■ What you will do ■
Below are some records. Repeat exactly the lines from the one containing "XL (184, 741)" through the final line.

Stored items

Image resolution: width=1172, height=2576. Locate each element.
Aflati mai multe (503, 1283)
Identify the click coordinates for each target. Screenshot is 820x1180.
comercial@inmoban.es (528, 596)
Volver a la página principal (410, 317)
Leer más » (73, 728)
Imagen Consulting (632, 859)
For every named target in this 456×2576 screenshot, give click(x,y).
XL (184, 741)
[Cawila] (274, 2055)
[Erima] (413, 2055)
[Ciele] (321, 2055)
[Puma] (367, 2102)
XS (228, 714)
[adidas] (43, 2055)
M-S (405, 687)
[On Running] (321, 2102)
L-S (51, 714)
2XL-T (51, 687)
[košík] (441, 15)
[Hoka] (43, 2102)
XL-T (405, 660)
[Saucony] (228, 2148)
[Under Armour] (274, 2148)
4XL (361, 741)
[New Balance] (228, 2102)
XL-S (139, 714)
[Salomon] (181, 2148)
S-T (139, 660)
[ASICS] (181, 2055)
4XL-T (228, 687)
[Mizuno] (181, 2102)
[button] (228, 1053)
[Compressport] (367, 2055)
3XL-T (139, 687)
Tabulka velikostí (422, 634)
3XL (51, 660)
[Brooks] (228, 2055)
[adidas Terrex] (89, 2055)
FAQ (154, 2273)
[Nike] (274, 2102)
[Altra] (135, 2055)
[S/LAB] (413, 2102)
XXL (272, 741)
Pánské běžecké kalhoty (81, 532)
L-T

■ Completed task ■
XL (184, 741)
[Cawila] (274, 2055)
[Erima] (413, 2055)
[Ciele] (321, 2055)
[Puma] (367, 2102)
XS (228, 714)
[adidas] (43, 2055)
M-S (405, 687)
[On Running] (321, 2102)
L-S (51, 714)
2XL-T (51, 687)
[košík] (441, 15)
[Hoka] (43, 2102)
XL-T (405, 660)
[Saucony] (228, 2148)
[Under Armour] (274, 2148)
4XL (361, 741)
[New Balance] (228, 2102)
XL-S (139, 714)
[Salomon] (181, 2148)
S-T (139, 660)
[ASICS] (181, 2055)
4XL-T (228, 687)
[Mizuno] (181, 2102)
[button] (228, 1053)
[Compressport] (367, 2055)
3XL-T (139, 687)
Tabulka velikostí (422, 634)
3XL (51, 660)
[Brooks] (228, 2055)
[adidas Terrex] (89, 2055)
FAQ (154, 2273)
[Nike] (274, 2102)
[Altra] (135, 2055)
[S/LAB] (413, 2102)
XXL (272, 741)
Pánské běžecké kalhoty (81, 532)
L-T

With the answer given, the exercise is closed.